While US inflation has remained stubbornly high, there are growing signs that high interest rates are starting to slow the economy as the housing market slumps and some mortgage rates nearly double. This assumes that the Fed has gone easy on its aggressive hikes.
Gold traders seem to agree that the long-term trend for gold is up.
According to a survey of the precious metals industry, the price of gold will rise next year despite higher interest rates. Traders expect prices to rise to $1,830.50 an ounce by this time next year, nearly 11% above current levels.
“I’m inclined to think that the Fed’s hawkishness is largely “priced in” now. However, the possibilities for a rapid increase in the price of gold in the near term are very limited, even if interest rates rise and the US dollar remains strong, “Philip Klapwijk, managing director of Hong Kong-based consultancy Precious Metals Insights Ltd, said in an email.

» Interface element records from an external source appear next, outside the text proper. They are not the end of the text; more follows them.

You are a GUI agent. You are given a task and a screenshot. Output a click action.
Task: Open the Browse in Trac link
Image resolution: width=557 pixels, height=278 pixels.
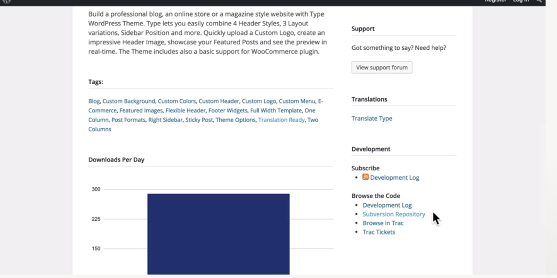click(x=383, y=223)
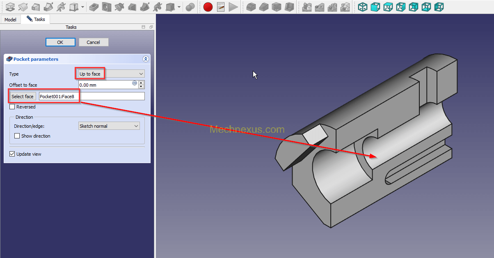Click the Pad tool icon
This screenshot has height=258, width=494.
click(x=10, y=7)
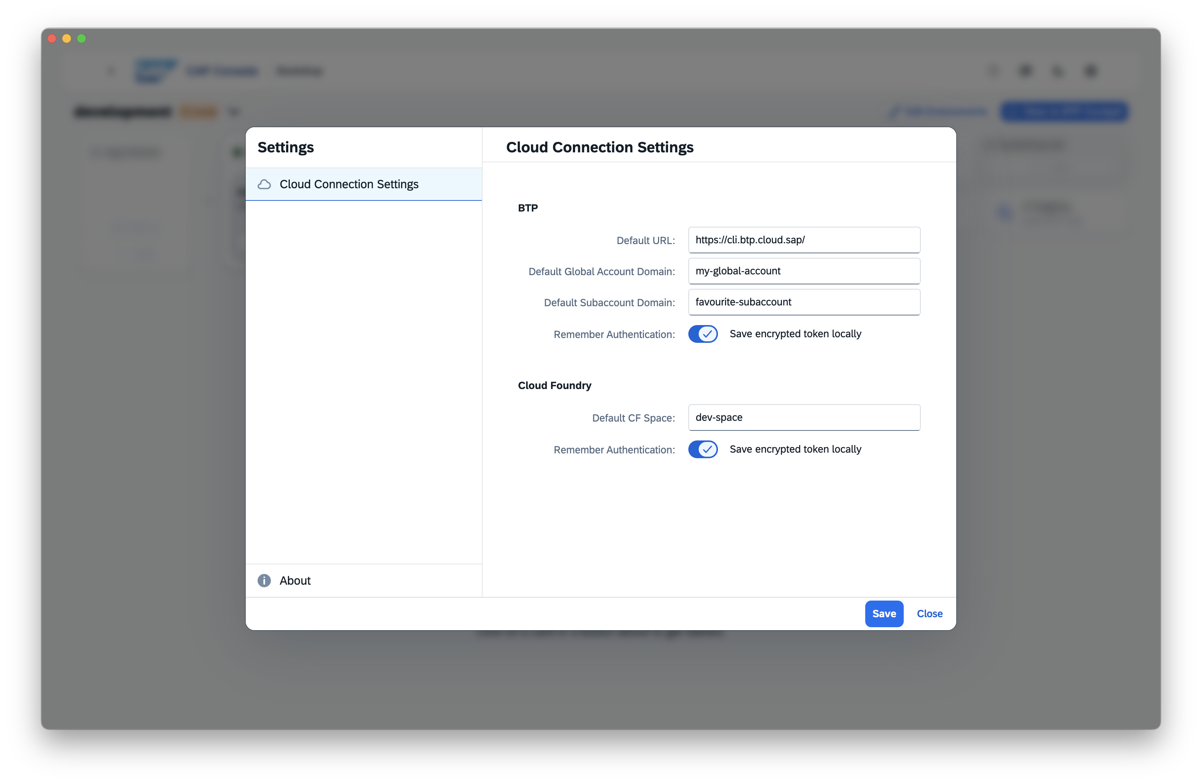Viewport: 1202px width, 784px height.
Task: Click the dev-space CF Space field
Action: click(804, 417)
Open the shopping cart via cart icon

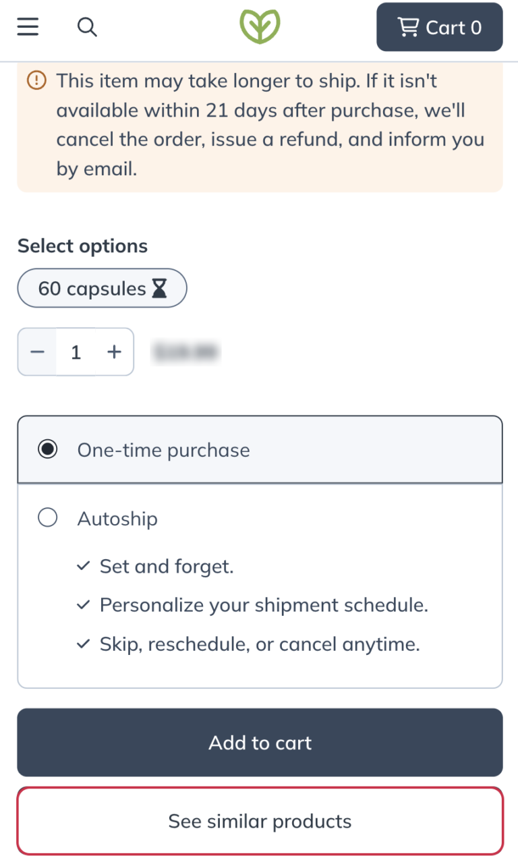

Finay, a weaker dollar is likely to improve the outlook for gold. The dollar may finally be losing its luster after a long period of relative strength against other major currencies. The dollar index — a gauge that compares the U.S. dollar to six leading currencies — recently fell to multi-month lows. According to Wells Fargo, the dollar’s gains are likely to continue this year as interest rates continue to rise, but Fed rate cuts in 2023 should push the dollar into a “cyclical decline.” In other words, the dollar is set to fall 2023 when the US enters recession and the Fed cuts interest rates.